Do you know if there is any truth in the storyline?
There’s both a lot of historical as well as emotional truth in the story of Miss Nightingale. In 1942 homosexuality was still illegal and that year 20 men in Wales were charged with ‘gross indecency’. It sparked a savage media witch hunt. The men were sent to prison for up to 12 years; one committed suicide, he was just 19 years old, and two more tried to kill themselves. The media nicknamed gay men ‘the enemy within’ believing that they were weak and more likely to betray their country.

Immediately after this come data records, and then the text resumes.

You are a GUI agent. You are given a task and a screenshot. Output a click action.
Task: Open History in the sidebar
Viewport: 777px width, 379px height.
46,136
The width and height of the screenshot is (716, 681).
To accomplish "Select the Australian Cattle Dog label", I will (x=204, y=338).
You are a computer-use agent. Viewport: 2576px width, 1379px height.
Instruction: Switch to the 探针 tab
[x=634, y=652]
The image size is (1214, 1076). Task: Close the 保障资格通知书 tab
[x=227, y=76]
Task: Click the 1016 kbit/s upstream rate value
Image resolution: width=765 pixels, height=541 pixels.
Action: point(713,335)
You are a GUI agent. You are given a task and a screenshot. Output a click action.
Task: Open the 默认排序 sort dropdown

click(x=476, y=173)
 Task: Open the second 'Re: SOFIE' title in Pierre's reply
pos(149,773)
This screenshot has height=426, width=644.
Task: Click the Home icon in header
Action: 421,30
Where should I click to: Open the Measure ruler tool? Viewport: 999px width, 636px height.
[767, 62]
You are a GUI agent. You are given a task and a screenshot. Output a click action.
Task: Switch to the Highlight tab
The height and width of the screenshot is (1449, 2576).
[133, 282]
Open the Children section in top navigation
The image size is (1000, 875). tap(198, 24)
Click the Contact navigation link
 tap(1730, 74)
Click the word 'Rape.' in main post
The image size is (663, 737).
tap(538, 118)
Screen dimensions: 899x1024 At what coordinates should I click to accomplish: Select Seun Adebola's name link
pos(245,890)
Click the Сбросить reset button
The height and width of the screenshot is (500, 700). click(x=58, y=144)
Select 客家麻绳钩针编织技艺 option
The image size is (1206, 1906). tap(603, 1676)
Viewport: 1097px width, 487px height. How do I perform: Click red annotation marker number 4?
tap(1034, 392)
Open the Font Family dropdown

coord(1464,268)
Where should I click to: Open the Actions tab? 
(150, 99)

Miss Nightingale first appeared in London as a
small-scale production before going on to have five UK tours – how does it feel to be back in London this time with a much longer run?
Absolutely fantastic. We’ve long wanted to bring the show back to London and had several offers but they never felt quite right. When the opportunity to bring Miss Nightingale to The Vaults in Waterloo came up we jumped at the chance.
As well as producing the show, you also play Clifford – tell us about him.
Clifford is the stage manager at the cabaret club, run by Sir Frank, at which Miss Nightingale is launched to scandalous notoriety. He is the most straightforward and honest character in the show. Like the rest of the cast I am both an actor and a musician – unlike most conventional musicals we don’t have a separate band, so I also play the double bass.
Miss Nightingale is set in 1942. How is the story relevant to today?
We live in troubled and troubling times with hate crimes on the rise and hate-fuelled politicians gaining popularity. 2017 also sees the 50th anniversary of the partial decriminalisation of male homosexuality in England and Wales. But with homosexuality still illegal in far too many countries, Miss Nightingale is a timely – yet disarmingly entertaining – reminder of the progress we’ve made but the steps we have still to travel.
When we first performed the show six years ago we obviously had no idea how relevant it would seem in 2017. Sadly given recent events both in the UK and overseas the message of the piece seems even more relevant than ever. We don’t know what will happen to LGBT rights after Brexit because much of the protection we have gained against discrimination came from the EU. The far right is on the rise across Europe with a particularly regressive, homophobic platform. Then there’s the frankly terrifying, virulently anti-LGBT agenda of the Trump government in the United States. I hope in even the smallest most entertaining of ways we can help challenge hate and encourage people to stand up against prejudice.